As of this writing there is just one comment on each of the two YouTube videos: a peculiarly dismissive one on the lecture (“Uh… didn’t John Cage do this like 40 years ago?”) — peculiar since the whole point of the lecture is looking back 40 years to the origins of what Eno is up to — and one on the installation excerpt that connects it to the forthcoming album (“Just ordered Lux cant wait to hear full version”).

A few additional points:

¶ More on the Eno album Lux at brian-eno.net/lux and bleep.com.

¶ The press release today describes the forthcoming Lux as follows:

It finds him expanding upon the types of themes and sonic textures that were present on such classic albums as Music for Films, Music for Airports and Apollo: Atmospheres and Soundtracks. Eno sees it as a continuation of his ‘Music for Thinking’ project that includes Discreet Music (1975) and Neroli (1993).

It’s intriguing that the list doesn’t include Thursday Afternoon (1985), which like Lux originated as music from an installation.

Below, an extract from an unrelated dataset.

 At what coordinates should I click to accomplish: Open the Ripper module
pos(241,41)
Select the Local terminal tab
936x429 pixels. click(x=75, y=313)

Update 2012.09.27: Wif Stenger reminded me of the Brian Eno Kite Stories album from 1999; it’s another project whose audio was sourced from an installation, this one the Kiasma Museum of Contemporary Art in Helsinki, Finland. His note in turn reminded me of other installation projects not mentioned in the Warp press release. The 1997 Lightness was from an exhibit at the Marble Palace in the State Russian Museum of St. Petersburg, Russia. I Dormienti, like Kite Stories from 1999, was from an exhibit at the Undercroft of the Roundhouse in London. The 2000 Civic Recovery Centre was from the Hayward Gallery in London. The 2001 Compact Forest Proposal was from the San Francisco MoMA.

¶ This detailed description of the project, including Eno’s own explanation, appears on the lavenaria.it website:

The great Brian Eno, the undisputed contemporary master, music theorist, acclaimed producer, the inventor of ambient music and the brilliant innovator of the language of modern music has made a very special gift to the Great Gallery, the 18th century masterpiece by the architect Filippo Juvarra and the symbol of the splendor of Venaria Reale: an original soundtrack.

I started writing “12 Seasons. Music for the Great Gallery”in my studio in London. I had seen pictures and plans of the Reggia di Venaria and I was confident I had found the right approach: I worked for a few weeks on a track that I brought to the Reggia for testing in May 2012.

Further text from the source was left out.